Segment Start: Records shown

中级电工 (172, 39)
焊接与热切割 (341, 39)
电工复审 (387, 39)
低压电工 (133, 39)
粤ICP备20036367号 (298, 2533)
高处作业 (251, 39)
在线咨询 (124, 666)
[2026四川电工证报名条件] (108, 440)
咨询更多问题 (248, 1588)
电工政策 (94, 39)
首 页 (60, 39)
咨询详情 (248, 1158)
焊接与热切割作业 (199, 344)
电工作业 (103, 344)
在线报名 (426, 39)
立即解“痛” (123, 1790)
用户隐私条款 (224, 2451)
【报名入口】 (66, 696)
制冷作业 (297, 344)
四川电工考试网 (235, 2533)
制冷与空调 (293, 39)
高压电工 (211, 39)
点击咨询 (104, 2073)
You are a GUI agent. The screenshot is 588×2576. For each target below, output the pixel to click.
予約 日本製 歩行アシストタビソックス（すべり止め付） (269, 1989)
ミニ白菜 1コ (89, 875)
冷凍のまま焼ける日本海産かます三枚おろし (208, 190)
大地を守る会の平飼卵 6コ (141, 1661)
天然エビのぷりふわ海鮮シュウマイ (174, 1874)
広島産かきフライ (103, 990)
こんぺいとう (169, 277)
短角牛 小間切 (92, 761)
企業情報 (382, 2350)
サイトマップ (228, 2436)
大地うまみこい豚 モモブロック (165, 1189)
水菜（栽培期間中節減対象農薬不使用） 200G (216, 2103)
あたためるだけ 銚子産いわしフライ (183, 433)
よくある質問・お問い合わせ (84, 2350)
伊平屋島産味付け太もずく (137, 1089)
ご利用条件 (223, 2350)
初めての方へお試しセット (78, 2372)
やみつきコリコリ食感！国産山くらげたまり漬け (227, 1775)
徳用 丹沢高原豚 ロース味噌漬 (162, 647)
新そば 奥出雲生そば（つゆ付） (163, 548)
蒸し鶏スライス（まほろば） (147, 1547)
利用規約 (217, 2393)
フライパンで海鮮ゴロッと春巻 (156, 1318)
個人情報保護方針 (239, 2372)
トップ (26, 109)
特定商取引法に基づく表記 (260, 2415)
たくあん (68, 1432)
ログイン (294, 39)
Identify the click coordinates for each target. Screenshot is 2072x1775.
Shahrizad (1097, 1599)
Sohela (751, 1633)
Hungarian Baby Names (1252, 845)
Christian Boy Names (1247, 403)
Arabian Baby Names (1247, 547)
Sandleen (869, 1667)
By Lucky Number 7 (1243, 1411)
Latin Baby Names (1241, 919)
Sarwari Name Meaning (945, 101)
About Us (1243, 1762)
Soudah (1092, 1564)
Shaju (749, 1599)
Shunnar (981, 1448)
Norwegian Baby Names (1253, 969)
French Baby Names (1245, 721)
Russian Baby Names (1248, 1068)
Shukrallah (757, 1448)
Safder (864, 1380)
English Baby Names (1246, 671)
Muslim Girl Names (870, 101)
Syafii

Segment End: Records shown

### Task directions:
Among the records above, how many lines contain the word "target"? Answer with the number by itself.

### Response to the task:
2